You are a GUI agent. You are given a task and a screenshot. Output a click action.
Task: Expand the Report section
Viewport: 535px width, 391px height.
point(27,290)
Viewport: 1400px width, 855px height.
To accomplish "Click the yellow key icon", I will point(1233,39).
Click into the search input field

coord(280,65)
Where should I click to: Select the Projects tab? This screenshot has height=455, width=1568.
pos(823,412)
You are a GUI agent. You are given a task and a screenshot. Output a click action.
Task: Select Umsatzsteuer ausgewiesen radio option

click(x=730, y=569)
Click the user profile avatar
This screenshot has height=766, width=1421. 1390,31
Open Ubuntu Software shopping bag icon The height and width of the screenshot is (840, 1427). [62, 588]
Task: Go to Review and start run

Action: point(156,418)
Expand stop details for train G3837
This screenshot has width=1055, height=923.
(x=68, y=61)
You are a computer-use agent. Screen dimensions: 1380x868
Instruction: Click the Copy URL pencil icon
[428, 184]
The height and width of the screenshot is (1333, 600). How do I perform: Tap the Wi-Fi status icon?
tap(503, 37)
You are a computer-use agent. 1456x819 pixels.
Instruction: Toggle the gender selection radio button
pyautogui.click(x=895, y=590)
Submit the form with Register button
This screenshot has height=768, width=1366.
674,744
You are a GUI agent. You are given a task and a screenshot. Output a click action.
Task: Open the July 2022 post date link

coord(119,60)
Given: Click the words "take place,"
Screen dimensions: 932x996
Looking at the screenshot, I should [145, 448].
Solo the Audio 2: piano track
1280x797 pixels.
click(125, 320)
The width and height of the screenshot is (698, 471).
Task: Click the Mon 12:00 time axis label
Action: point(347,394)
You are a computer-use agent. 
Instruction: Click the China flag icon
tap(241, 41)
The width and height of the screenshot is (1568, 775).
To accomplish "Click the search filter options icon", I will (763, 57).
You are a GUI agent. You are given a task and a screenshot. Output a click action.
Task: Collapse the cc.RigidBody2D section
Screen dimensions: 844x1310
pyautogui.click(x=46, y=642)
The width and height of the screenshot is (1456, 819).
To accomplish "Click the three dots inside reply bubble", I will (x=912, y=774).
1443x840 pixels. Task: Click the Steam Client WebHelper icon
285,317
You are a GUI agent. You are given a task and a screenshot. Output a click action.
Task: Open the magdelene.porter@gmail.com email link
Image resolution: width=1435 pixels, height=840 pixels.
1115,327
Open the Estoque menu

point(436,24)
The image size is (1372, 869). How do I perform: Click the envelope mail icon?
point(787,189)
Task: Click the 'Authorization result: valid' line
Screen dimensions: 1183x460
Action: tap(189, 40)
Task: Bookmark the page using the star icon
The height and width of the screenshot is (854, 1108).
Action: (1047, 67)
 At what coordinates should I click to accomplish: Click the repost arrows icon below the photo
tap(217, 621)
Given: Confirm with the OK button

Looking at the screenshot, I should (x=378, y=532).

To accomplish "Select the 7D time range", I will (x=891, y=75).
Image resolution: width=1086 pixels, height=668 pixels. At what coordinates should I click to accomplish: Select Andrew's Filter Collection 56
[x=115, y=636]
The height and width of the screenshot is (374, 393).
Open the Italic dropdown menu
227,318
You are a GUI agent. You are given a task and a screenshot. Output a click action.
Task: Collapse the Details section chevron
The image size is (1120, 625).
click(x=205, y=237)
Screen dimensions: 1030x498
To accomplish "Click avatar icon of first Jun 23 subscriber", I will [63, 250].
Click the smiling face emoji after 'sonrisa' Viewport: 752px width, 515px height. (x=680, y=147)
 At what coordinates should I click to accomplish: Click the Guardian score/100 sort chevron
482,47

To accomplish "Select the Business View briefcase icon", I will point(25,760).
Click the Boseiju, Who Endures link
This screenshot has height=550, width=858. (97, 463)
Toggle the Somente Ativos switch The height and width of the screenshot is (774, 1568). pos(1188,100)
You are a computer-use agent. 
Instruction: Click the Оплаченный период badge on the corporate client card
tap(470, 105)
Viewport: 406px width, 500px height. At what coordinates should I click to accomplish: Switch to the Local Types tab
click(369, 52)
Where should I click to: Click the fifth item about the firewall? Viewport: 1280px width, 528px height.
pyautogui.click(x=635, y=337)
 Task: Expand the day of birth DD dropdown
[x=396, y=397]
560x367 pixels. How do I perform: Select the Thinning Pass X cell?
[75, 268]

::::

Please return the data above exactly as given.

You are a GUI agent. You are given a task and a screenshot. Output a click action.
Task: Expand the Report section
Viewport: 535px width, 391px height.
point(27,290)
Viewport: 1400px width, 855px height.
To accomplish "Click the yellow key icon", I will point(1233,39).
Click into the search input field

coord(280,65)
Where should I click to: Select the Projects tab? This screenshot has height=455, width=1568.
pos(823,412)
You are a GUI agent. You are given a task and a screenshot. Output a click action.
Task: Select Umsatzsteuer ausgewiesen radio option

click(x=730, y=569)
Click the user profile avatar
This screenshot has height=766, width=1421. 1390,31
Open Ubuntu Software shopping bag icon The height and width of the screenshot is (840, 1427). [62, 588]
Task: Go to Review and start run

Action: point(156,418)
Expand stop details for train G3837
This screenshot has width=1055, height=923.
(x=68, y=61)
You are a computer-use agent. Screen dimensions: 1380x868
Instruction: Click the Copy URL pencil icon
[428, 184]
The height and width of the screenshot is (1333, 600). How do I perform: Tap the Wi-Fi status icon?
tap(503, 37)
You are a computer-use agent. 1456x819 pixels.
Instruction: Toggle the gender selection radio button
pyautogui.click(x=895, y=590)
Submit the form with Register button
This screenshot has height=768, width=1366.
674,744
You are a GUI agent. You are given a task and a screenshot. Output a click action.
Task: Open the July 2022 post date link

coord(119,60)
Given: Click the words "take place,"
Screen dimensions: 932x996
Looking at the screenshot, I should [145, 448].
Solo the Audio 2: piano track
1280x797 pixels.
click(125, 320)
The width and height of the screenshot is (698, 471).
Task: Click the Mon 12:00 time axis label
Action: point(347,394)
You are a computer-use agent. 
Instruction: Click the China flag icon
tap(241, 41)
The width and height of the screenshot is (1568, 775).
To accomplish "Click the search filter options icon", I will (763, 57).
You are a GUI agent. You are given a task and a screenshot. Output a click action.
Task: Collapse the cc.RigidBody2D section
Screen dimensions: 844x1310
pyautogui.click(x=46, y=642)
The width and height of the screenshot is (1456, 819).
To accomplish "Click the three dots inside reply bubble", I will (x=912, y=774).
1443x840 pixels. Task: Click the Steam Client WebHelper icon
285,317
You are a GUI agent. You are given a task and a screenshot. Output a click action.
Task: Open the magdelene.porter@gmail.com email link
Image resolution: width=1435 pixels, height=840 pixels.
1115,327
Open the Estoque menu

point(436,24)
The image size is (1372, 869). How do I perform: Click the envelope mail icon?
point(787,189)
Task: Click the 'Authorization result: valid' line
Screen dimensions: 1183x460
Action: tap(189, 40)
Task: Bookmark the page using the star icon
The height and width of the screenshot is (854, 1108).
Action: (1047, 67)
 At what coordinates should I click to accomplish: Click the repost arrows icon below the photo
tap(217, 621)
Given: Confirm with the OK button

Looking at the screenshot, I should (x=378, y=532).

To accomplish "Select the 7D time range", I will (x=891, y=75).
Image resolution: width=1086 pixels, height=668 pixels. At what coordinates should I click to accomplish: Select Andrew's Filter Collection 56
[x=115, y=636]
The height and width of the screenshot is (374, 393).
Open the Italic dropdown menu
227,318
You are a GUI agent. You are given a task and a screenshot. Output a click action.
Task: Collapse the Details section chevron
The image size is (1120, 625).
click(x=205, y=237)
Screen dimensions: 1030x498
To accomplish "Click avatar icon of first Jun 23 subscriber", I will [63, 250].
Click the smiling face emoji after 'sonrisa' Viewport: 752px width, 515px height. (x=680, y=147)
 At what coordinates should I click to accomplish: Click the Guardian score/100 sort chevron
482,47

To accomplish "Select the Business View briefcase icon", I will point(25,760).
Click the Boseiju, Who Endures link
This screenshot has height=550, width=858. (97, 463)
Toggle the Somente Ativos switch The height and width of the screenshot is (774, 1568). pos(1188,100)
You are a computer-use agent. 
Instruction: Click the Оплаченный период badge on the corporate client card
tap(470, 105)
Viewport: 406px width, 500px height. At what coordinates should I click to accomplish: Switch to the Local Types tab
click(369, 52)
Where should I click to: Click the fifth item about the firewall? Viewport: 1280px width, 528px height.
pyautogui.click(x=635, y=337)
 Task: Expand the day of birth DD dropdown
[x=396, y=397]
560x367 pixels. How do I perform: Select the Thinning Pass X cell?
[75, 268]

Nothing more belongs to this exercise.